Dalam penyusunan makalah ini, penulis menggunakan metode pengumpulan data
melalui media buku, jurnal, artikel, dan internet. Kemudian memahami data-data
yang lebih didapatkan kemudian di susun menjadi sebuah makalah.
BAB II
PEMBAHASAN

A. Pengertian Dharmakaya (Sanghyang Adi Buddha)


Nilai kelima yang dianggap benar dalam pemahaman Buddhayana adalah
“keyakinan terhadap Dharmakaya” (Sang Hyang Adi Buddha atau kepercayaan
kepada Tuhan Yang Maha Esa).
Di Indonesia terminologi tersebut pertama kali ditemukan antara lain dalam kitab
Namasangiti (Candrakirti versi Sriwijaya, abad ke-7) dan Sang Hyang
Kamahayanikan (Mpu Rompin, abad ke-10) yang menggunakan istilah Adi-
Buddha. Harus dipahami sejak awal bahwa terminologi Dharmakaya atau Adi
Buddha sebenarnya adalah terminologi yang berada di luar jangkauan kata-kata
atau konsep intelektual atau ilmiah, karena yang dibicarakan adalah konsep
Tuhan menurut konsep Buddhis. Oleh karena itu, perlu dipahami bahwa uraian
berikut mungkin sangat sulit dipahami bagi sebagian orang, tetapi mungkin tidak
memuaskan atau cukup bagi orang lain. Namun, mari kita coba membahas dan
menafsirkan terminologi yang membingungkan ini. Konsep ketuhanan dalam
agama Buddha terdapat dalam Sutta Pitaka, Udana VIII:
3, di mana dikatakan:
"Atthi Ajatam, Abhutam Akatam, Asamkhatam."
Yang berarti ______:
Sesuatu yang tidak dibeli, tidak menjelma, tidak diciptakan, dan mutlak. Kutipan
ini dapat digunakan sampai batas tertentu untuk menggambarkan apa yang kita
sebut Adi Buddha (dewa dalam dewa tertinggi atau di Wajrayana disebut
Kuntuzangpo).
Perlu diketahui bahwa sekte Mahasangika merupakan sekte yang berpengaruh
terhadap sekte transformatif Mahayana.

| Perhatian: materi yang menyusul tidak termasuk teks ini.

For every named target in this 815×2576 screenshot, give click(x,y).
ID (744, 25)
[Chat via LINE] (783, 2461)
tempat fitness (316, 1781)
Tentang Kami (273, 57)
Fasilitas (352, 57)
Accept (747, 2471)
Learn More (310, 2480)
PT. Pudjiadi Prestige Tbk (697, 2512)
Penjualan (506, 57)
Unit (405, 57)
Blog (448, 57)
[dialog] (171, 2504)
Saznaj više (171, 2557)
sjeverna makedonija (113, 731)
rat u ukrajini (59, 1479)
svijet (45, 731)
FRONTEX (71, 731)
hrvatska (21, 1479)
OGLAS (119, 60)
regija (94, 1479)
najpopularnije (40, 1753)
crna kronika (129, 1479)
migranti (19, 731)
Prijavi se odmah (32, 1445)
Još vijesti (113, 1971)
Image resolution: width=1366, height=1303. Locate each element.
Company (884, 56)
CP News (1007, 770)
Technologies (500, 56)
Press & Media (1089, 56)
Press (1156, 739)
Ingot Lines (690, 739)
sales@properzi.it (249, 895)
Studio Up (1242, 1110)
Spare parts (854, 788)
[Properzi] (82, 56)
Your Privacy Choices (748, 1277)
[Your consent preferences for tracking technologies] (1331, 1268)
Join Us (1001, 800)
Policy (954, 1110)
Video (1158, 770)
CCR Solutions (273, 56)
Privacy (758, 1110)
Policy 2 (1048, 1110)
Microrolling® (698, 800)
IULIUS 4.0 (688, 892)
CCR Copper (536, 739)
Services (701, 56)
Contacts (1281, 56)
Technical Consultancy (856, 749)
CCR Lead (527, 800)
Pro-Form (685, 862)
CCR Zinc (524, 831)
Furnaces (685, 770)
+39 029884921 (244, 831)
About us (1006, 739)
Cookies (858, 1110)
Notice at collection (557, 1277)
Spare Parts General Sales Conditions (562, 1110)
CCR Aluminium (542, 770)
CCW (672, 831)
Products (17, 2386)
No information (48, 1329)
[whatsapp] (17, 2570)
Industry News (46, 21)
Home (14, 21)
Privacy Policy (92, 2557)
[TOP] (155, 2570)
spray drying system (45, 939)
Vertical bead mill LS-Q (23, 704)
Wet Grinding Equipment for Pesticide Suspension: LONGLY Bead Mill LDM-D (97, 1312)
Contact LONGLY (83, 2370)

Dalam aliran Mahayana tersebut terdapat
pandangan bahwa Buddha memiliki 3 (tiga) raga (trikaya), yaitu:

1. Nirmanakaya
Etimologis:
Nirmana berarti perubahan. Artinya Nirmanakaya adalah umat ajaran Buddha
sejarah. Ia sengaja menggunakan bentuk materi (berbasis karbon) agar ia
dapat berinteraksi dengan orang setiap hari sehingga ia dapat menyampaikan
ajarannya secara efektif.
2. Samboghakaya
Etimologis:
Sambho berarti kebahagiaan. Bhoga:
memiliki Jadi Sambhogakaya adalah Buddha yang mengajar para Bodhisattva.
Manifestasinya adalah:
Amida (Amitabha) atau Bhaisajya Guru. Setara dengan Sambhogakaya dalam
agama Kristen adalah Tuhan dengan kekuatan absolut atau Ishwara dalam
agama Hindu.

3. Dharmakaya
Dharmakaya memiliki arti yang luas dan nama yang majemuk namun
saling melengkapi, seperti dapat dilihat dari uraian berikut: Menurut kitab suci
Prajnaparamita, dharmakaya secara etimologis berarti produk tertinggi dari
dharma, atau berarti hukum atau substansi itu sendiri.
Dengan kata lain, dharmakaya adalah prajna (kebijaksanaan) itu sendiri,
meskipun Sutra Avatamsaka mengatakan bahwa dharmakaya
memanifestasikan dirinya dalam tiga dimensi (tiga dimensi:
Karma Dhatu, Rupa Dhatu dan Arupa Dhatu), dia bebas dari ketidakmurnian
dan nafsu. Dia ada di mana-mana di alam semesta. Pohon mengajarkan anus
Madhyamika (Nagarjuna) Menurut Dharmakaya, itu adalah kekosongan
(shunyata, kekosongan). Yogacara (asanga dan vasubandhu) menyebutnya
mutlak (mutlak). Fritjof Capra mendamaikan Dharmakaya dengan Brahmana
(Hindu) dan Tao (Taoisme). Dalam Bhagavadgita, terminologi yang kurang
lebih sama artinya dengan dharmakaya adalah atmadharma atau swadharma
(dharma alam). hoga:
Halaman Titik atau Solusi Ada aliran pemikiran bahwa Dharmakaya tidak
berbentuk. Namun bagi yang sudah paham, Dharmakaya memang memiliki
wujud. Contoh:
Mahavairocana adalah lambang dari badan hukum. Sedangkan Shingon, sekte
Jepang, memandang Dharmakaya sebagai seseorang yang mengungkapkan
welas asih (karuna, welas asih) dan bekerja menyelamatkan makhluk hidup
dengan mengajar mereka. Selain itu, aliran Tibet menggambarkan
Dharmakaya dengan dua aspek, yaitu:
a. Jhana kaya (Wisdom Truth Body): Pikiran Buddha yang mencapai
kesunyataan;
b. Sabhava-kaya (The Natural Truth Body): Kesunyataan itu adalah hakikat
dari pikiran Buddha itu sendiri
Dharmakaya sekte Gelug (H.H. Dalai Lama) memiliki dua aspek, yaitu:
a). Svabhava-vikakaya atau badan vital yang merupakan kebenaran
hakiki. Tubuh vital juga memiliki dua aspek:

1) .Kurangnya keberadaan inheren (kekosongan, shunyata) dalam


kaitannya dengan kemahatahuan dan kesadaran individu Buddha. Ini
adalah benih yang selalu ada di setiap makhluk. Oleh karena itu disebut
Tathagatagarbha;
2) . Kurangnya tabir kognitif dan moral:
Ini dicapai ketika makhluk mencapai Kebuddhaan.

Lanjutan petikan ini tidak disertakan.